(515f) Assemblies of Multi-Component Intrinsically Disordered Proteins and Their Spatial Organization

The assembly of intrinsically disordered proteins (IDPs) has recently gained lots of attention due to their pivotal role in forming many protein complexes or membrane-less organelles. Being intrinsically disordered, they exhibit flexible conformation which mediates their interactions with many biomolecules. However, the understanding of the complicate interactions in the assembly of IDPs is still limited. Here, we employed coarse-grained modeling to unveil the mechanism of the assembly of IDPs. Previous computational studies mostly reported single-component IDP systems. The investigation of multi-component IDP systems still lacks.
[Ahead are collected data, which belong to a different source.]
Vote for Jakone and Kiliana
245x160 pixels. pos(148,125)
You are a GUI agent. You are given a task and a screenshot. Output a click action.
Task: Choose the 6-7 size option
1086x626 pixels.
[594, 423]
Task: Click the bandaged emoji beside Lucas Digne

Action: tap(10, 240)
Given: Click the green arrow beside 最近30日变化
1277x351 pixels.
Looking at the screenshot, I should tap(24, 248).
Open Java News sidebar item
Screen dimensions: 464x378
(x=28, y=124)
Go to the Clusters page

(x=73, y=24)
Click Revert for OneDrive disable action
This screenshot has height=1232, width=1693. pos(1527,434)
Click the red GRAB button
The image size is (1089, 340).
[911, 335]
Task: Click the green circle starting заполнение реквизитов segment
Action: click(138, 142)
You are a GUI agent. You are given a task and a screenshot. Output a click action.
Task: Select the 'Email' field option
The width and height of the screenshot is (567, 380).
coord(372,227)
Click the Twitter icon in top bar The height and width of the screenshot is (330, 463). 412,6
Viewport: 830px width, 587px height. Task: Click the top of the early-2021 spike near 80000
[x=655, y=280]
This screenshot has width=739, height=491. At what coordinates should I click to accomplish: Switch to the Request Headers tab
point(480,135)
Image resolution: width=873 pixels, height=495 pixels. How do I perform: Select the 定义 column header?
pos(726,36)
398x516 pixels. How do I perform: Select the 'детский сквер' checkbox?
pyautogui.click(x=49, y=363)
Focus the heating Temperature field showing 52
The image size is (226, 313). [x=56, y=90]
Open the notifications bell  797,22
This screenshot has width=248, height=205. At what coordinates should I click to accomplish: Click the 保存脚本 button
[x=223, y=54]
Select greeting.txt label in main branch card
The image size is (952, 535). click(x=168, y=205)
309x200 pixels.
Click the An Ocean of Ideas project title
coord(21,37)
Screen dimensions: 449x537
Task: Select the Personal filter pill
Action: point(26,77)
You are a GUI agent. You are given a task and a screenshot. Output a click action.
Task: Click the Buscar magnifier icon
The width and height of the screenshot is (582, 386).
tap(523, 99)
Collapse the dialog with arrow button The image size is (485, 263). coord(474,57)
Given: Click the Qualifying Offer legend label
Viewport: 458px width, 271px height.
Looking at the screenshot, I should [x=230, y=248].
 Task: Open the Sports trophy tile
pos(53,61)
To address this knowledge gap, we designed different types of IDPs with a range of net charges, from neutral to highly charged IDPs. The binary and ternary mixtures of IDPs with different net charges were built. We found the total net charge of the system determines if aggregation or phase separation occurs. Furthermore, the net charge also significantly affects the size distributions of the aggregates and/or the morphology of the phase-separated condensates. The unsupervised machine learning algorithm is performed to characterize the aggregates and condensates of IDP mixtures. This work would provide insight into the precise control of the assembly of IDP mixtures in the cellular processes for potential therapeutic goals.